··· ZITIERTE TEXTSTELLE
Cordelia Edvardson - Gebranntes Kind sucht das Feuer / Bränt barn söker sig till elden

  • Über die Autorin:

    Cordelia Edvardson, 1929 in München geboren, lebte bis 1943 mit ihrer Mutter, der Schriftstellerin Elisabeth Langgässer, in Berlin. Mit vierzehn wurde sie über Theresienstadt nach Auschwitz deportiert. Nach Kriegsende arbeitete sie als Journalistin in Schweden. Während des Jom-Kippur-Krieges 1973 übersiedelte sie nach Israel. Für „Gebranntes Kind sucht das Feuer (Hanser, 1986) erhielt sie den Geschwister-Scholl-Preis. Sie starb 2012 in Stockholm. (Quelle: Verlag)
······
··· ANGEZEIGTE INFORMATIONEN
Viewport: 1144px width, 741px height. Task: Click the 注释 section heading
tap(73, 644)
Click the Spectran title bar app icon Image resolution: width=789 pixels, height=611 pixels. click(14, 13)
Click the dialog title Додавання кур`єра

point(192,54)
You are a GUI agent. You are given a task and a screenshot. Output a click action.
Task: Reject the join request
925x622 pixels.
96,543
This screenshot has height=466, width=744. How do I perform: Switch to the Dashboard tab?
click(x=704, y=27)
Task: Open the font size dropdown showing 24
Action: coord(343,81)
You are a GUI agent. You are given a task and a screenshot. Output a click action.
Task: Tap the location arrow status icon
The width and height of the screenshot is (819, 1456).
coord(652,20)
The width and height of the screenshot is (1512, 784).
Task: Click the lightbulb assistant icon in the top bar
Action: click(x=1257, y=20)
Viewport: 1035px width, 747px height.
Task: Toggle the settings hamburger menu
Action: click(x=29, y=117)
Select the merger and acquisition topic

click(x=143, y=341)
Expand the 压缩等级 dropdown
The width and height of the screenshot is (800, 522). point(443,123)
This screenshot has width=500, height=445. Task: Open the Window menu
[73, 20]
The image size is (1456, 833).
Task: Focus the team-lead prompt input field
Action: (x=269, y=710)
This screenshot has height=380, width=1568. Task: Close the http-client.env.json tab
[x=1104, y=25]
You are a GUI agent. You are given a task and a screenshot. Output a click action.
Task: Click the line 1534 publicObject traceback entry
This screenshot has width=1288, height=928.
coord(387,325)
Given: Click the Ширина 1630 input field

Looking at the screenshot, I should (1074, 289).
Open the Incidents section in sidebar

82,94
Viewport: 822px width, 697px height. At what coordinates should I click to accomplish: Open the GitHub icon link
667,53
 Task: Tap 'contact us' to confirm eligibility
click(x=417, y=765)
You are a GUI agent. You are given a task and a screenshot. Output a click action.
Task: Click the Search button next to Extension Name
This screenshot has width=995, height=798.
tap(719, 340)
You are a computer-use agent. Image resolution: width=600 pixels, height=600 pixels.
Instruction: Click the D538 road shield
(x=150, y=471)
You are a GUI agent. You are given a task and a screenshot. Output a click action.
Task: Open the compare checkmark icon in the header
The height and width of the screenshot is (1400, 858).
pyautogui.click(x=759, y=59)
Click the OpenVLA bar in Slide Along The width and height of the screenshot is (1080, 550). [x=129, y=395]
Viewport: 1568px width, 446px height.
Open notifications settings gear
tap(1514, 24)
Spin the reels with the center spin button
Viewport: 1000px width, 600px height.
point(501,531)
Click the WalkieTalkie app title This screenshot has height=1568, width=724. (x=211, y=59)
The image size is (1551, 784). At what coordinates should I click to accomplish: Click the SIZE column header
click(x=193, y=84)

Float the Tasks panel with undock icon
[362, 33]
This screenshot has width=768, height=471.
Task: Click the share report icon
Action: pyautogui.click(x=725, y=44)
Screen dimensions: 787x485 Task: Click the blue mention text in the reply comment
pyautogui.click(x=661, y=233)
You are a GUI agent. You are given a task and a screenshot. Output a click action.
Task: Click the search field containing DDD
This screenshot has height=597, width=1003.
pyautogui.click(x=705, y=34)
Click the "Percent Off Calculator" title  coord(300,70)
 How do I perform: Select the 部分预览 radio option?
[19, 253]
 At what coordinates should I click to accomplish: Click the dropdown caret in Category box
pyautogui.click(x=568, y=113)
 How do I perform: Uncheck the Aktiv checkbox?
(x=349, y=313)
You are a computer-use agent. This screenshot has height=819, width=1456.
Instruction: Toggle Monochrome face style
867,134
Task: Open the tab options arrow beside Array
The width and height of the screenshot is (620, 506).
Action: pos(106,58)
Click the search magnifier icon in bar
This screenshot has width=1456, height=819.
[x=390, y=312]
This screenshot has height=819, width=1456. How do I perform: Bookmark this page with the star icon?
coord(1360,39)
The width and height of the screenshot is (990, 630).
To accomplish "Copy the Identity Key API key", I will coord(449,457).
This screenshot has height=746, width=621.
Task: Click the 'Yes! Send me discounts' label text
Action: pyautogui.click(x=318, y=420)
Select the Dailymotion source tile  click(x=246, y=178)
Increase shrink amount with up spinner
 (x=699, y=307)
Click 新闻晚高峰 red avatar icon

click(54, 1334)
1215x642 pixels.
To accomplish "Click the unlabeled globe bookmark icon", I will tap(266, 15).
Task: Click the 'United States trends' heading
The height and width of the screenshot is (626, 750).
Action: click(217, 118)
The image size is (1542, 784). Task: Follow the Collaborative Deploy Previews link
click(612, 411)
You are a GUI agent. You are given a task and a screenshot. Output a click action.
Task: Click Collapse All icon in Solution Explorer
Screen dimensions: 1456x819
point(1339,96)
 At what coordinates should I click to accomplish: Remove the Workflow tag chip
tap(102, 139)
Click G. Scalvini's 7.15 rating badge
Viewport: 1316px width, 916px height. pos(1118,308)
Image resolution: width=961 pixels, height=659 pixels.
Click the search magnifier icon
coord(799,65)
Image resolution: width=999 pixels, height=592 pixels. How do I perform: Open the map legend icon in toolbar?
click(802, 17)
······
**AUFGABENSTELLUNG**
A. Nenne alle Jahreszahlen, die in der zitierten Textstelle vorkommen.
B. Beantworte anhand der zitierten Textstelle jede Frage kurz in einer eigenen Zeile.
(i) In welcher Stadt wurde Cordelia Edvardson geboren?
(ii) Als was arbeitete sie nach Kriegsende in Schweden?
(iii) Welchen Preis erhielt sie für „Gebranntes Kind sucht das Feuer“?

**ANTWORTEN IM ÜBERBLICK**
A. 1929, 1943, 1973, 1986, 2012

B.
(i) München
(ii) Als Journalistin
(iii) Den Geschwister-Scholl-Preis